→ What you are asked to do: Echo back the rows from the line with "Where should I" to the line with "The width and", both included, leaving the pictures out of your answer.

→ Data for this exercise:

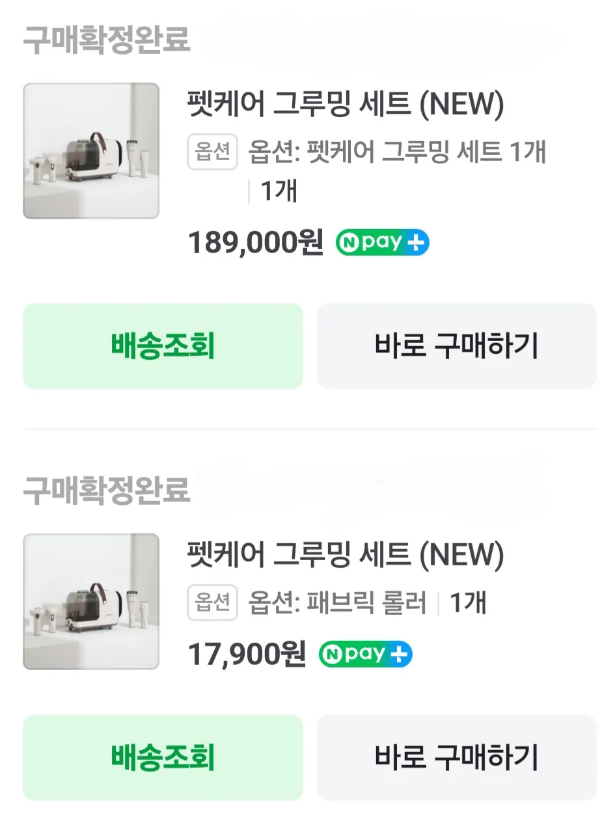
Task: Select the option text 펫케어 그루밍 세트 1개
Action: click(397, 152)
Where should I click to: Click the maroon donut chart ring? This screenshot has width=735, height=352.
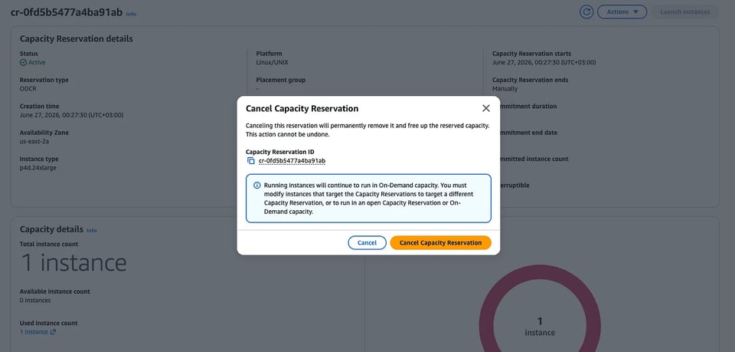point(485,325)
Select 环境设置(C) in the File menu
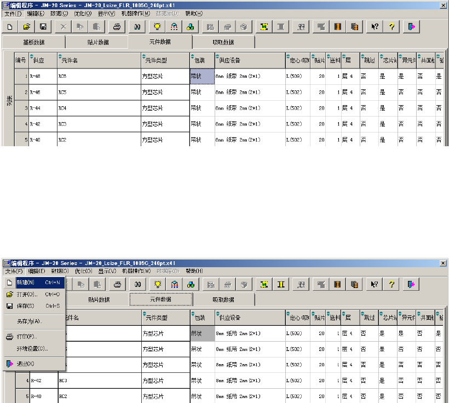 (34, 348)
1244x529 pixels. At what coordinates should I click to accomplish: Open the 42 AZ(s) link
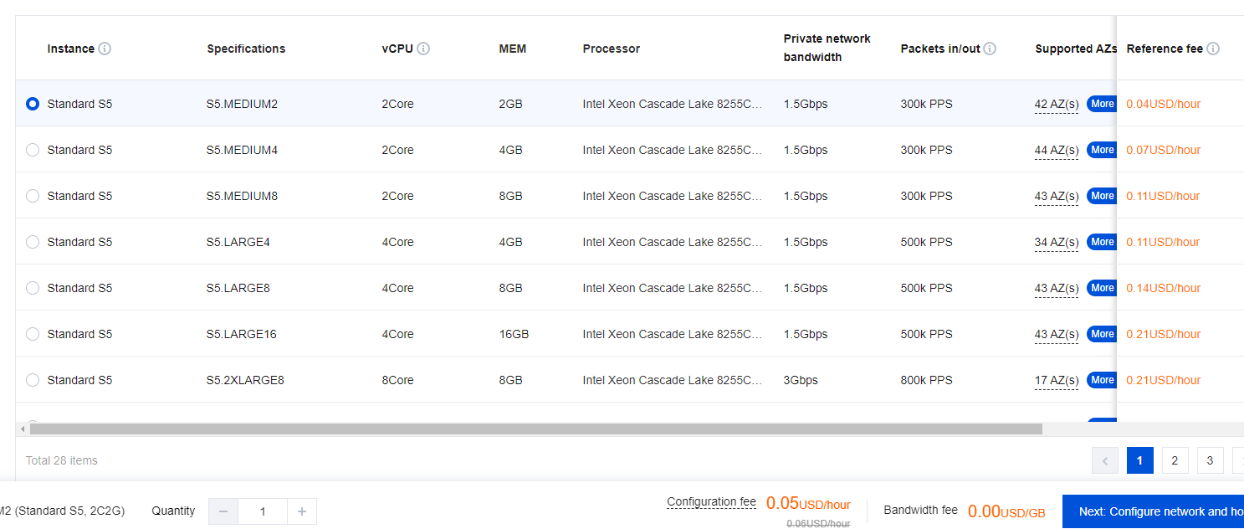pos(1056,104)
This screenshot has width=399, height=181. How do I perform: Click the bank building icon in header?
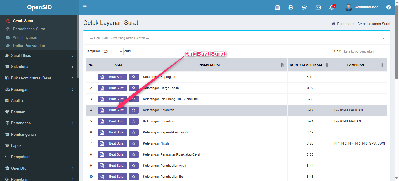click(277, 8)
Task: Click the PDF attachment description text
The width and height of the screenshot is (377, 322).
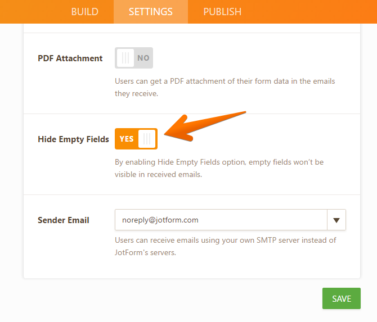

---

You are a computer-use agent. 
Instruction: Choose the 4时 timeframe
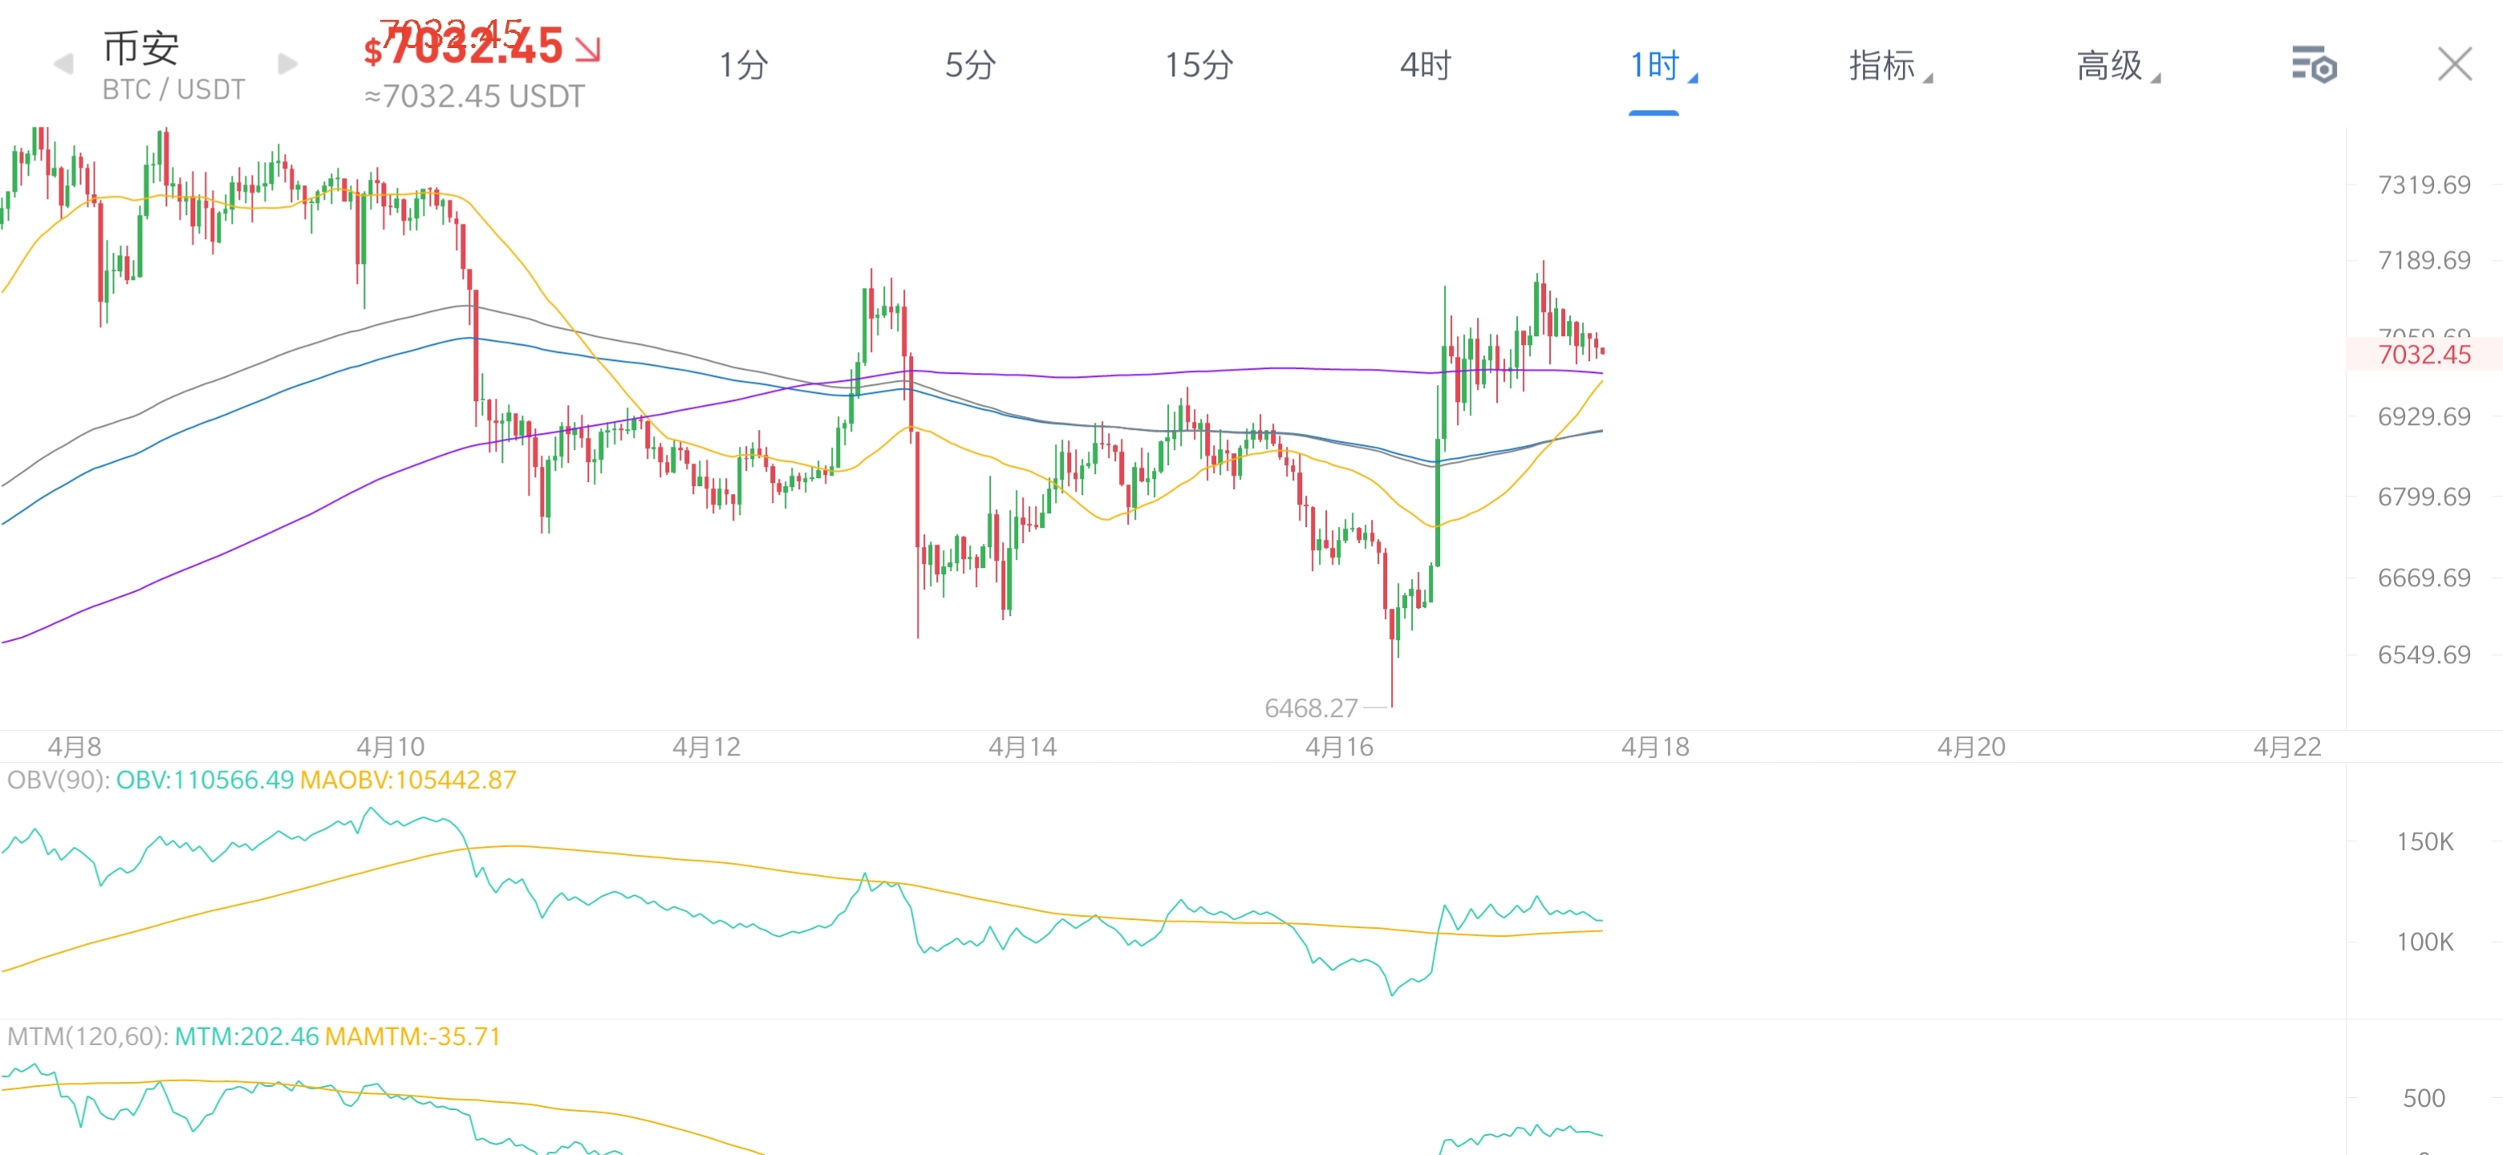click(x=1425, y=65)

→ Expected answer:
Where should I click to: Click the maroon donut chart ring? This screenshot has width=735, height=352.
point(485,325)
Select 环境设置(C) in the File menu
 (34, 348)
1244x529 pixels. At what coordinates should I click to accomplish: Open the 42 AZ(s) link
pos(1056,104)
This screenshot has width=399, height=181. How do I perform: Click the bank building icon in header?
click(277, 8)
Task: Click the PDF attachment description text
The width and height of the screenshot is (377, 322).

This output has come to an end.